------ Given records

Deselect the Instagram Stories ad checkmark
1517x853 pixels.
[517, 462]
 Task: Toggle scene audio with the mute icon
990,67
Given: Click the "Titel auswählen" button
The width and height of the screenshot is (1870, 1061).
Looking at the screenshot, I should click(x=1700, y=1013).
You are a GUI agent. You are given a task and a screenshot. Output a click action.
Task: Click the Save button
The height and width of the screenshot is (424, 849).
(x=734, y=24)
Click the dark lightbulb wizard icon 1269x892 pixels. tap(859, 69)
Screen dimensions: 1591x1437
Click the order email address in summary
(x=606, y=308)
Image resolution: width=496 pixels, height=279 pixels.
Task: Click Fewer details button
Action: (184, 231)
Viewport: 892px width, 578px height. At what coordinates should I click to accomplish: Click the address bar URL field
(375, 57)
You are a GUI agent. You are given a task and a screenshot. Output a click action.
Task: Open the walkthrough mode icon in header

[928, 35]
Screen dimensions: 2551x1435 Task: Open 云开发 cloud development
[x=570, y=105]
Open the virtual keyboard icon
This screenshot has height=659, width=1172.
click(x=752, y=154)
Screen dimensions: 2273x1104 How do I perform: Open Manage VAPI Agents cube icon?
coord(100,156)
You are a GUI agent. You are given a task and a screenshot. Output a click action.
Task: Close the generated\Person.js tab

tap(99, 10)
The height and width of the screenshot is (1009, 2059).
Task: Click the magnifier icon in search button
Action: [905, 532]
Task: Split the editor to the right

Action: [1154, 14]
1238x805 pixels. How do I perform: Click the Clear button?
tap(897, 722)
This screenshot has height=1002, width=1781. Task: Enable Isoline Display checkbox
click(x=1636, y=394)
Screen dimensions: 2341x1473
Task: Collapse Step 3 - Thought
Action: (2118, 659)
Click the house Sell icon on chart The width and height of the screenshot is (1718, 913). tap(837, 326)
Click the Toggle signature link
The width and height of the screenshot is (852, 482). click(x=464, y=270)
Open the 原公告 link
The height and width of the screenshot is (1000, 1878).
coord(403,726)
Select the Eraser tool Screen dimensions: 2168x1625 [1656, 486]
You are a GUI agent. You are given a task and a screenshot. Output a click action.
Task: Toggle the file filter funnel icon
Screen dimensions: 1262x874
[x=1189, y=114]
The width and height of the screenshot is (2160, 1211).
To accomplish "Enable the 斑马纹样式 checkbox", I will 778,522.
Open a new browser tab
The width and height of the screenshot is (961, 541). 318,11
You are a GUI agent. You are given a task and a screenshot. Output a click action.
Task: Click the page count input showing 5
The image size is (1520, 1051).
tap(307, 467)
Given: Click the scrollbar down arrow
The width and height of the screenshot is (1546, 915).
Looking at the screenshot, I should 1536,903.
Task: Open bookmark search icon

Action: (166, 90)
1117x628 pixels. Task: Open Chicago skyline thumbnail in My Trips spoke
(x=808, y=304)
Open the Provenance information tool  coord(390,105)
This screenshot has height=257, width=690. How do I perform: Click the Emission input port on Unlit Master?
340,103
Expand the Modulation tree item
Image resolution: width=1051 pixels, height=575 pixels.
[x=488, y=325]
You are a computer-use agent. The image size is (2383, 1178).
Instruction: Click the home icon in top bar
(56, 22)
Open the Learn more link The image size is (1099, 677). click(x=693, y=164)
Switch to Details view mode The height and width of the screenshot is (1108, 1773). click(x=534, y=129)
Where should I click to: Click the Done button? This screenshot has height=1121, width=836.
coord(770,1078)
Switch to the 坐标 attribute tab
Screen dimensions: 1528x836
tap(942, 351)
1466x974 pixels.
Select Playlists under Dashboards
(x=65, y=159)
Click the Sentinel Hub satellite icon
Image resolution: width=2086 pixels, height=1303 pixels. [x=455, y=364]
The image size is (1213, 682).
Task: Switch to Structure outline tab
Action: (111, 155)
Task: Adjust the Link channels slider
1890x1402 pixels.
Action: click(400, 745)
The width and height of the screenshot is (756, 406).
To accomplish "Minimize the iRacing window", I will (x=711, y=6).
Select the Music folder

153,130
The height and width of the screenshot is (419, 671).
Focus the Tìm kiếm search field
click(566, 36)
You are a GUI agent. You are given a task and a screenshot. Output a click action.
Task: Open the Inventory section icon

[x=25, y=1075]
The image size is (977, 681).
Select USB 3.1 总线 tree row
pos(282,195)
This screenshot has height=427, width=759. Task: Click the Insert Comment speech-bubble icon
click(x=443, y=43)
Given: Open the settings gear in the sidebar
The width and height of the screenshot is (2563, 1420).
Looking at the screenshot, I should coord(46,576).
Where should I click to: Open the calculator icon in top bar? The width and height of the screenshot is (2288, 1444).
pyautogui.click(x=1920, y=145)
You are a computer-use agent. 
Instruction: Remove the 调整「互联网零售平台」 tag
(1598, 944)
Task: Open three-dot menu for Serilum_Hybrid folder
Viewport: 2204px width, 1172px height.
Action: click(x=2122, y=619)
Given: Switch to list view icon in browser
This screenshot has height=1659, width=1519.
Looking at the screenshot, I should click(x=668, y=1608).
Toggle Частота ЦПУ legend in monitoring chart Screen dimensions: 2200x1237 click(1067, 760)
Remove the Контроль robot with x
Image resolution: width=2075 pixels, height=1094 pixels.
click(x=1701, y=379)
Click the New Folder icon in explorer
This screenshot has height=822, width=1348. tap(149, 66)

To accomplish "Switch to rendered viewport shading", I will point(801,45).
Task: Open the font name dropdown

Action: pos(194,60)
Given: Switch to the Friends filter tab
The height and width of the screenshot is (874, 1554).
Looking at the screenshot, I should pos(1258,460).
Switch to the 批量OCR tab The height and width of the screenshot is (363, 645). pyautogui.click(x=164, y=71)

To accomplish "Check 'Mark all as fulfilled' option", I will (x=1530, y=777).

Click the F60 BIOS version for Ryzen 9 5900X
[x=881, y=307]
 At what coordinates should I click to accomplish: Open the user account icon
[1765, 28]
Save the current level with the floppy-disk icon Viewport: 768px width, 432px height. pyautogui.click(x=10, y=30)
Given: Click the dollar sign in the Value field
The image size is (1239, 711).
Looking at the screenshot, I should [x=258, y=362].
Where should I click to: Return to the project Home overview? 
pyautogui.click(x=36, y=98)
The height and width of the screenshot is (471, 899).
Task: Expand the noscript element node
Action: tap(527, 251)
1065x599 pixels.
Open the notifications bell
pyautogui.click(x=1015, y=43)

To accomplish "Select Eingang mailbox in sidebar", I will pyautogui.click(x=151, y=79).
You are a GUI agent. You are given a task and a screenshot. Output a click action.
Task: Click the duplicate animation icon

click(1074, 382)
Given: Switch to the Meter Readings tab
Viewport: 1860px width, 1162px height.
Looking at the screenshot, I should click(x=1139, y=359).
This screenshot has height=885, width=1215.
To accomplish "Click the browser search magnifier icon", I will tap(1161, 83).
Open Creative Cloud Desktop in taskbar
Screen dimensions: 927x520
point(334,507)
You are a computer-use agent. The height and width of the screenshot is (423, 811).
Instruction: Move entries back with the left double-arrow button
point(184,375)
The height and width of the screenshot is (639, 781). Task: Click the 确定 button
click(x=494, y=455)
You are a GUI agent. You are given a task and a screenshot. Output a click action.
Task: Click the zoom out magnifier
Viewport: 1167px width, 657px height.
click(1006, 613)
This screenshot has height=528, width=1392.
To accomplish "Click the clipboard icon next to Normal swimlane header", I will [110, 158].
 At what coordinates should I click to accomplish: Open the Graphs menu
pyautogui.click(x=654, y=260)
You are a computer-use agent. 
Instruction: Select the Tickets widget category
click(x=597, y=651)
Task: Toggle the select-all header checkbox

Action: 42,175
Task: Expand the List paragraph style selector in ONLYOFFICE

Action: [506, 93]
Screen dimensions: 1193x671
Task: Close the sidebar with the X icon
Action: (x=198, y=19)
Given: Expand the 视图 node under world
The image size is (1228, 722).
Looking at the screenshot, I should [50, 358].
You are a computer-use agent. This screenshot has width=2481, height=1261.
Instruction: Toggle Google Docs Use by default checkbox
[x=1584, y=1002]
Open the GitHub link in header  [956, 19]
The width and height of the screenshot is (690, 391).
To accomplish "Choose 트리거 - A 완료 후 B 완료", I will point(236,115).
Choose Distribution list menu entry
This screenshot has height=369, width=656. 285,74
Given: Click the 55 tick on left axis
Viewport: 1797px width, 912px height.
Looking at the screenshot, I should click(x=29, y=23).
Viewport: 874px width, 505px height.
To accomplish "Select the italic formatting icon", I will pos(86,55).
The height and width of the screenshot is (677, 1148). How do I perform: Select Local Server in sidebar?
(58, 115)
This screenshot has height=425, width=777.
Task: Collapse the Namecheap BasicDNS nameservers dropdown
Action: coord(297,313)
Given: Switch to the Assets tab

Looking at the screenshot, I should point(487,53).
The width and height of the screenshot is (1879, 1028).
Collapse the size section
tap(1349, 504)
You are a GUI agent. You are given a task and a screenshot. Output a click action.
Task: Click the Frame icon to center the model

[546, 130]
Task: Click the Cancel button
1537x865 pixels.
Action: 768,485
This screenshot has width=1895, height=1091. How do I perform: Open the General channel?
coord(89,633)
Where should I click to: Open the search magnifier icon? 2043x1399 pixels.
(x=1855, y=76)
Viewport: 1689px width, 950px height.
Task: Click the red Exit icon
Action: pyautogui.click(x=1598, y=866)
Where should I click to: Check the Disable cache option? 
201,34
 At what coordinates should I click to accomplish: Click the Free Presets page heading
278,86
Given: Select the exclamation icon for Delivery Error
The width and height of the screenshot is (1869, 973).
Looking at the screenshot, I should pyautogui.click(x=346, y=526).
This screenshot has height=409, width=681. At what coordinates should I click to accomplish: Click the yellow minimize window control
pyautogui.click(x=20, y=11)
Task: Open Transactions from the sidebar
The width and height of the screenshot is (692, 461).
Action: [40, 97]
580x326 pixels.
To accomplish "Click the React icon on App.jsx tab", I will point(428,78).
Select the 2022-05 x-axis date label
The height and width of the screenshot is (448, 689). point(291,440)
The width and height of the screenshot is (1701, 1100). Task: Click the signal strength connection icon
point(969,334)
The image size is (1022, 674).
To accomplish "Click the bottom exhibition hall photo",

------------

Looking at the data above, report how many of its lines include the word "Save". The number alone is the answer.

2